The great island strength of the Douglases was then in its highest state of perfection as a fortress and of dignity as a residence. Archibald the Grim, who built the keep, could not have foreseen the wondrous beauty and strength to which Thrieve would attain under his successors. This night of the wappenshaw the lofty grey walls were hung with gaily coloured tapestries draped from the overhanging gallery of wood which ran round the top of the castle. From the four corners of the roof flew the banners of four provinces which owned the sway of the mighty house,—Galloway, Annandale, Lanark, and the Marches,—while from the centre, on a flagstaff taller than any, flew their standard royal, for so it might be called, the heart and stars of the Douglases’ more than royal house.
While the outer walls thus blazed with colour, the woods around gave back the constant reverberation of cannon, as with hand guns and artillery of weight the garrison greeted the return of the Earl and his guests. The green castle island from end to end was planted thick with tents and gay with pavilions of many hues and various design, their walls covered with intricate devices, and each flying the colours of its owner, while on poles without dangled shields and harness of various kinds, ready for the younger squires to clean and oil for the use of their masters on the remaining days of the tournament.

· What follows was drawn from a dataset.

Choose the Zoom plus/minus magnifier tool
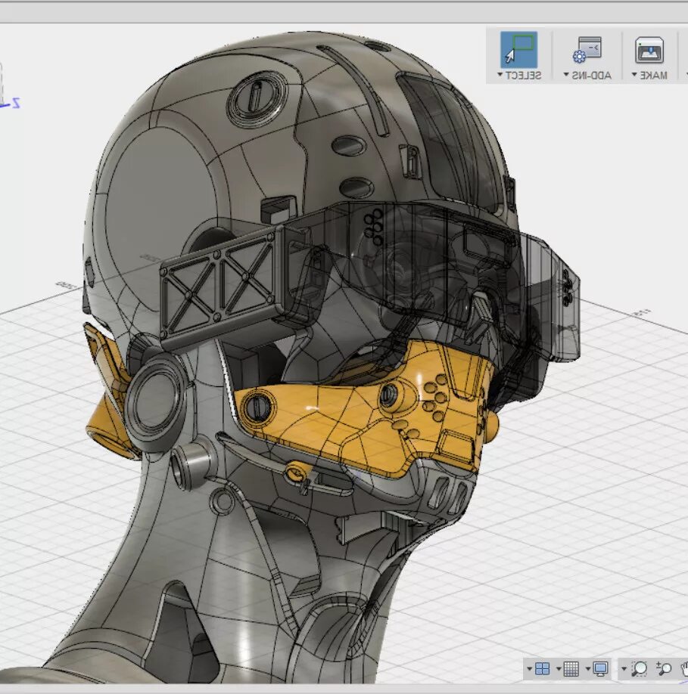This screenshot has width=688, height=694. [x=664, y=668]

Sholto waited at the bridge-head, impatient of the press, and eager to be left alone with his own thoughts, that he might con over and over the words and looks of his heart’s idol, and suck all the sweet pain he could out of her very hardheartedness. Suddenly tossed backwards like a ball from lip to lip, according to the universal and, indeed, obligatory custom of the time, there reached him the “passing of the word.” He heard his own name repeated over and over in fifty voices and tones, waxing louder as the “word” neared him.
“Sholto MacKim—Sholto MacKim, son of Malise, the armourer, wanted to speak with the Earl. Sholto MacKim. Sholto—”
A great nolt of a Moray Highlandman, with a mouth like a gash, shouted it in his very ear.
Surprised and somewhat anxious at heart, Sholto cast over in his mind all the deeds, good and evil, which might procure him the honour of an interview with Earl William Douglas, but could think of nothing except his having involuntarily played the spy at the young lord’s meeting with the lady in the wood. It was therefore with some natural trepidation that the young man obeyed the summons.
“At any rate,” he meditated with a slight return of complacency, as he butted and shoved his way castle-wards, “he can scarcely mean to have my head. For he was all day with my father at his elbow, and at the worst I shall have another chance of seeing”—he did not call the beloved by her Christian name even to himself, so he compromised by adding somewhat lamely—“her.”